I cannot find any tagging guidelines on how to do this. Any ideas or guidance? If there aren’t any then happy to start a discussion.
It would be important to show exactly which way and direction this applies.
There are also intersections where bicycle hook turns are explicitly signed, even though this is technically legal at any signalised intersection in Victoria unless otherwise signed. So two more possible tags to consider.
Apologies if this has been answered or discussed before. I tried searching here and on the OSM wiki but nothing came up.
For example on William Street coming from the south, heading north, to turn right into Bourke you can add turn:lanes=left;right|through prior to the intersection and turn:lanes=right|none inside the intersection.
How about the turning restrictions tagging? I’m thinking a use case of routing software where it would be useful to know which intersections utilise a hook turn and which ones don’t.
And if a bicycle hook turn is banned how that would be mapped.
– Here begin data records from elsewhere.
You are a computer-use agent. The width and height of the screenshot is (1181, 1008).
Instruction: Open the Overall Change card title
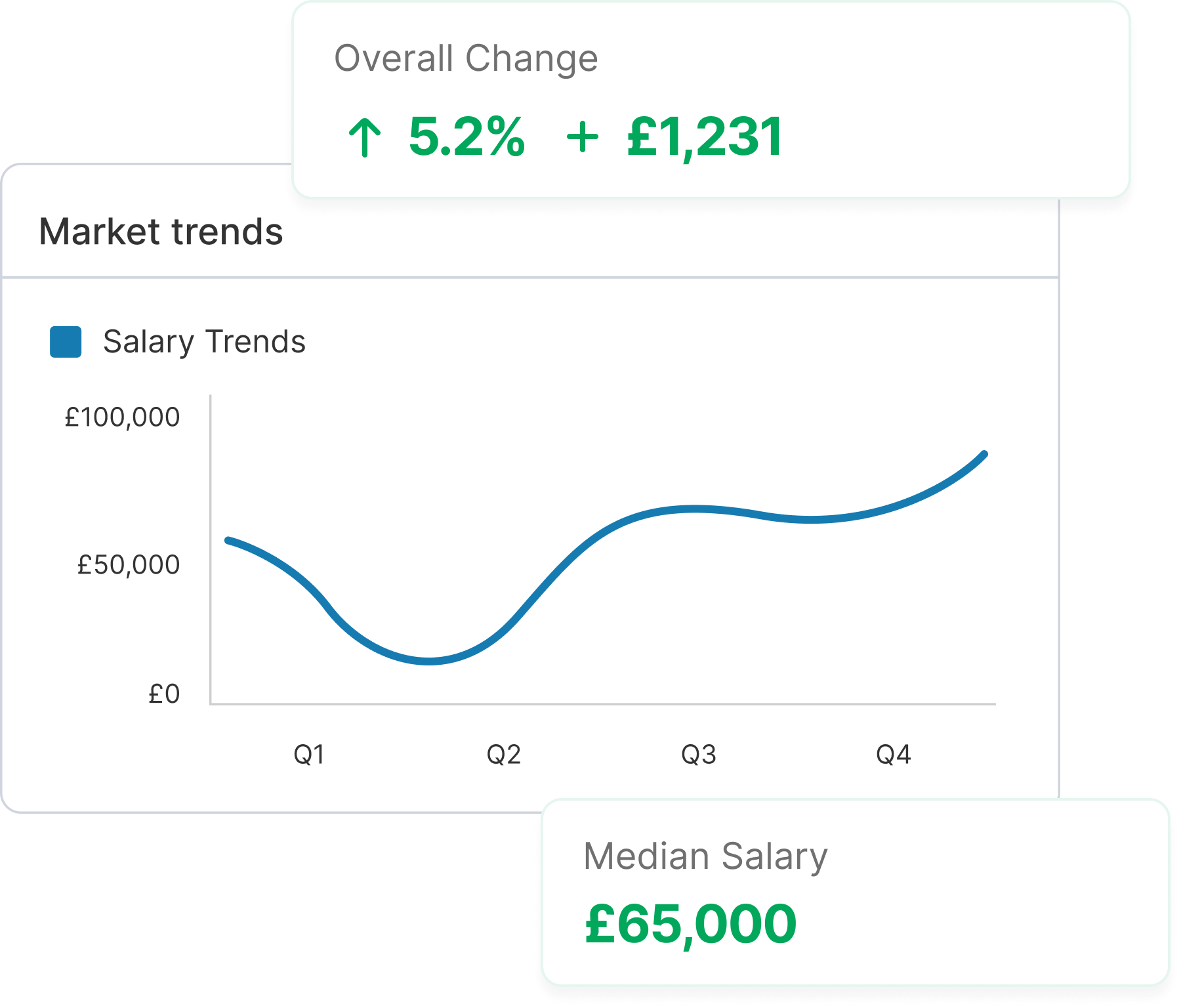466,58
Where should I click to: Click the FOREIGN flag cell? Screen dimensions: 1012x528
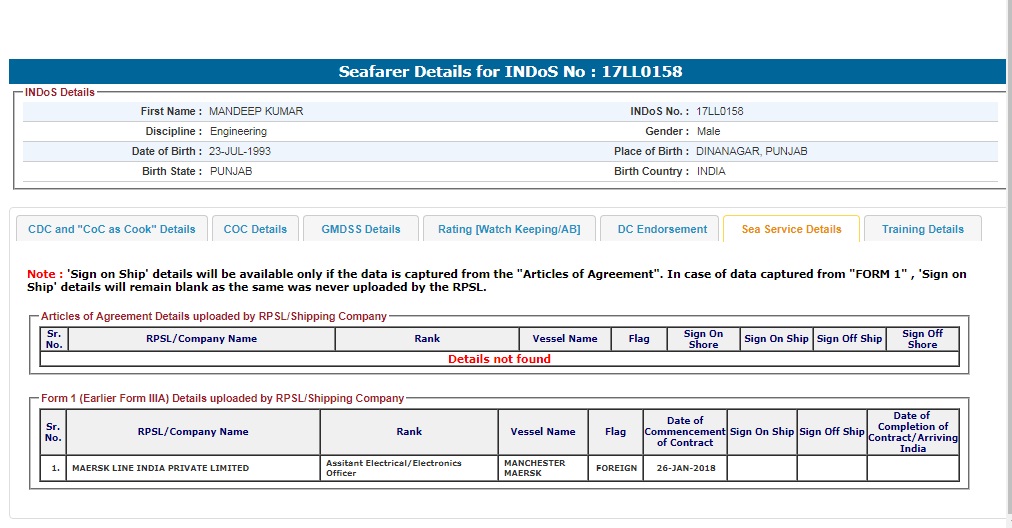pos(616,468)
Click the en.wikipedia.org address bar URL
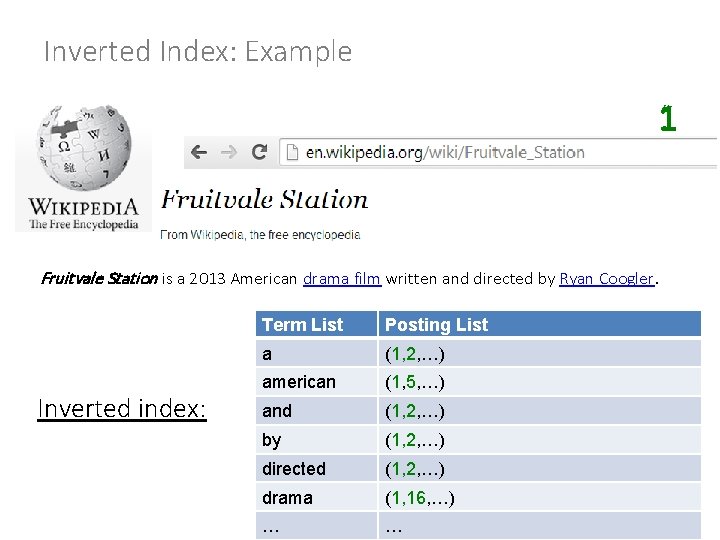 coord(445,152)
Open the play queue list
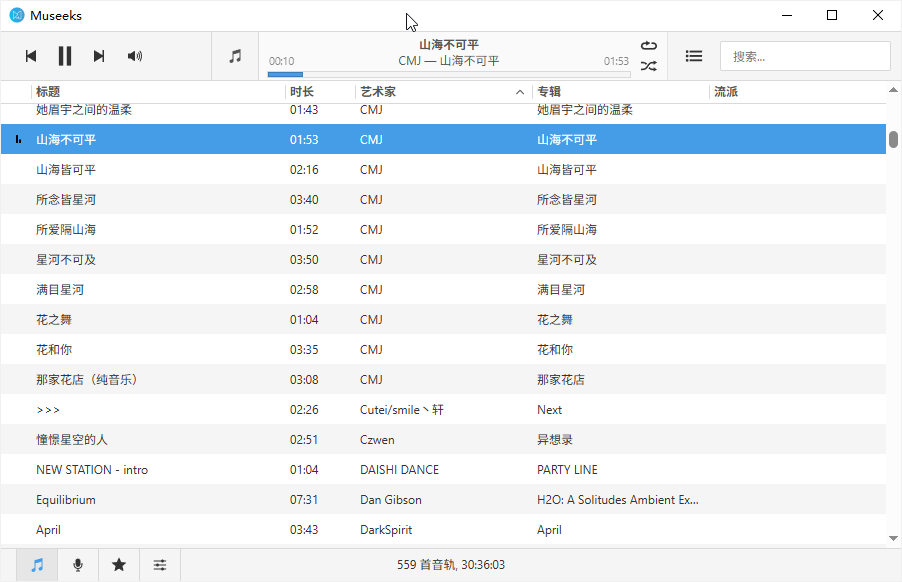This screenshot has width=902, height=582. [693, 55]
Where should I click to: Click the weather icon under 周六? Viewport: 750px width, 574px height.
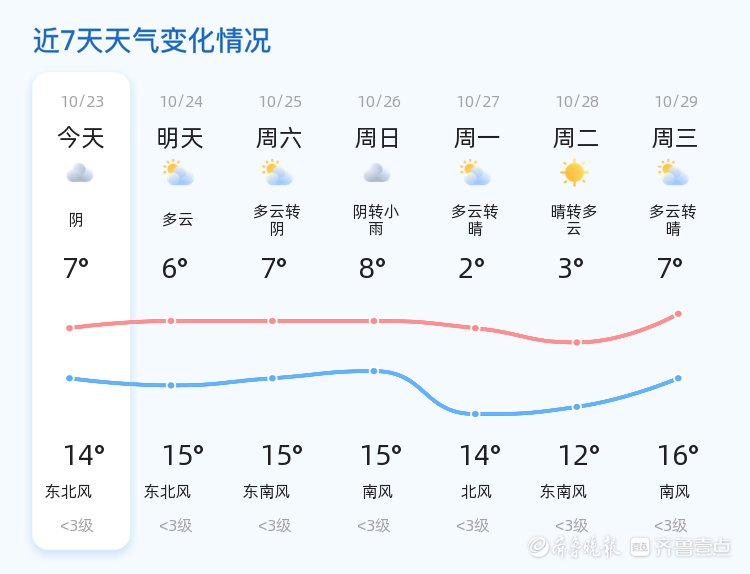coord(276,173)
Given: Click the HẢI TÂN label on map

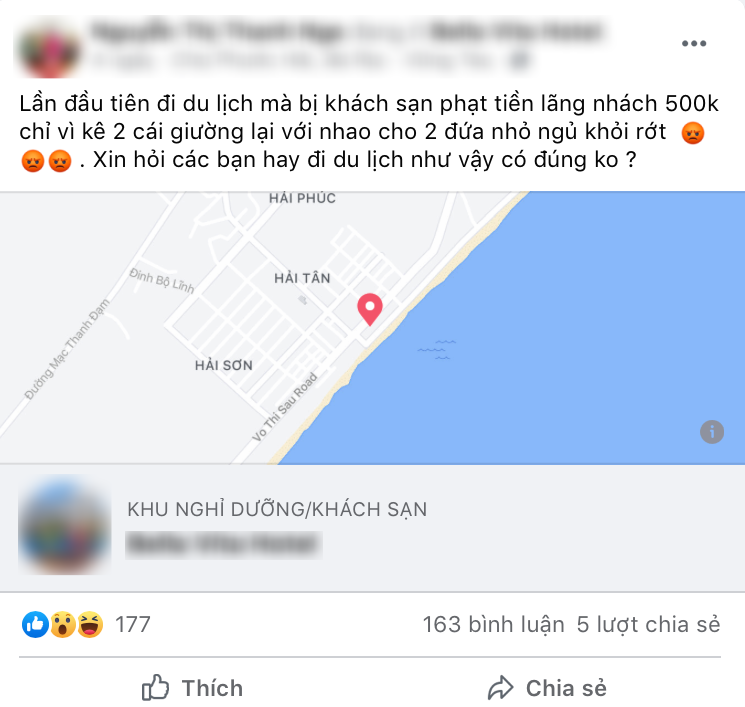Looking at the screenshot, I should click(302, 278).
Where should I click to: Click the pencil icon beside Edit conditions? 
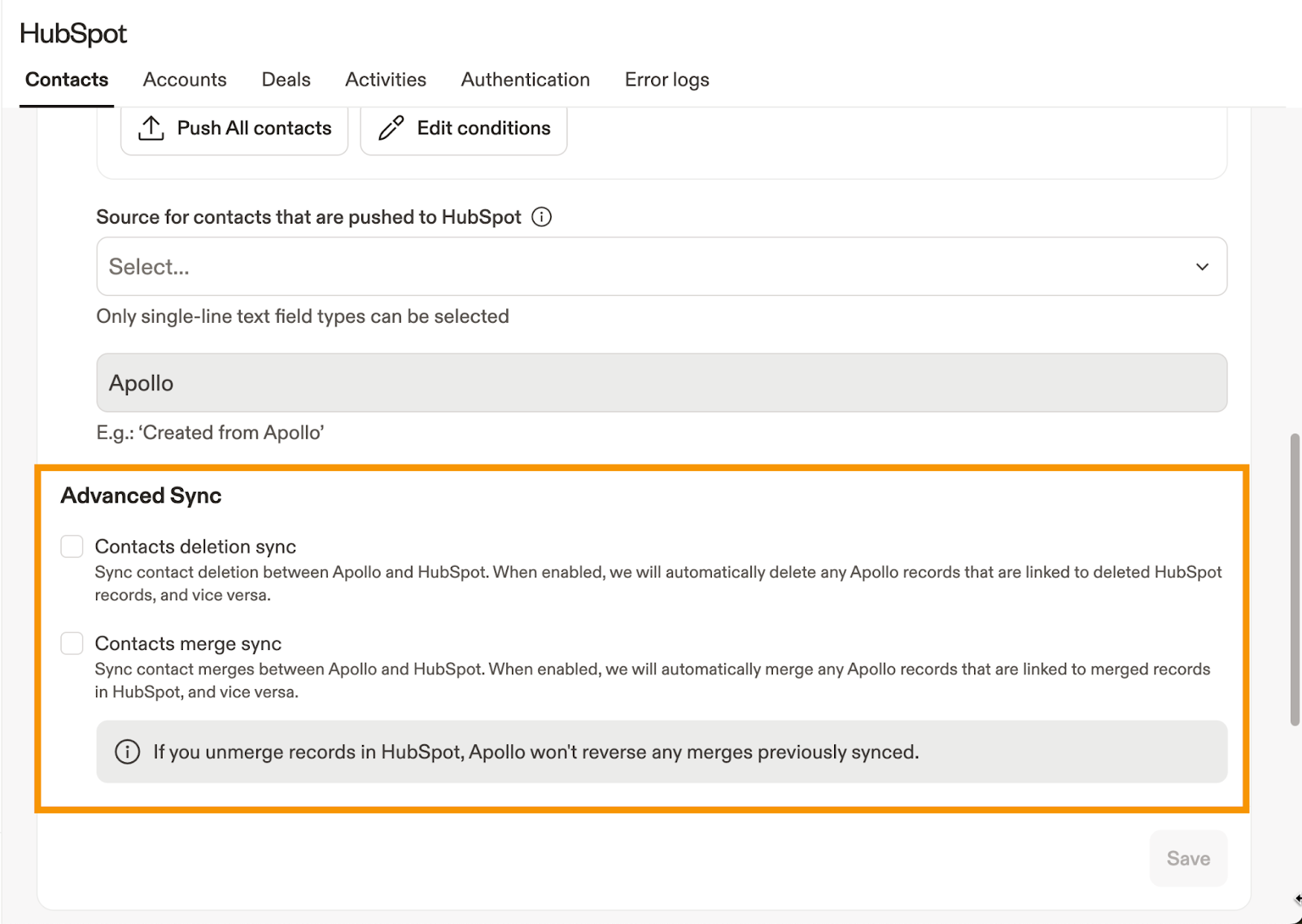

The turn:lanes tagging like this is mapping the restriction, ie. which lanes you’re restricted from turning right from and which lanes you’re permitted from turning right from. A hook turn could be defined as a right value appearing left of a none or through value in the turn:lanes values. Are there any cases where either this wouldn’t be a hook turn or where a hook turn applies without this holding true?
Some routing engines already take turn:lanes into account, but likely more for providing better guidance instructions rather than influencing routing. They could use this logic to decide if a turn is via a hook turn and then influence routing based on that.
That said, I’m not sure if we should rely on this physical layout tagging for this, it could be problematic for example if the turn:lanes isn’t tagged all the way up to the intersection it may not be linked to the intersection for routing, so a relation would be more reliable.
Good point, I’m not sure about that. Does that actually happen though?
A while ago, I saw this hook turn in Spain (I used to take a bus line that went through there a lot when I was a kid ), where it’s mapped with turn:lanes, and I believe it’s the correct approach
In this example, the hook is there to give a big radius for buses to turn, allowing them to do a u-turn or enter the street that goes onto the bus station.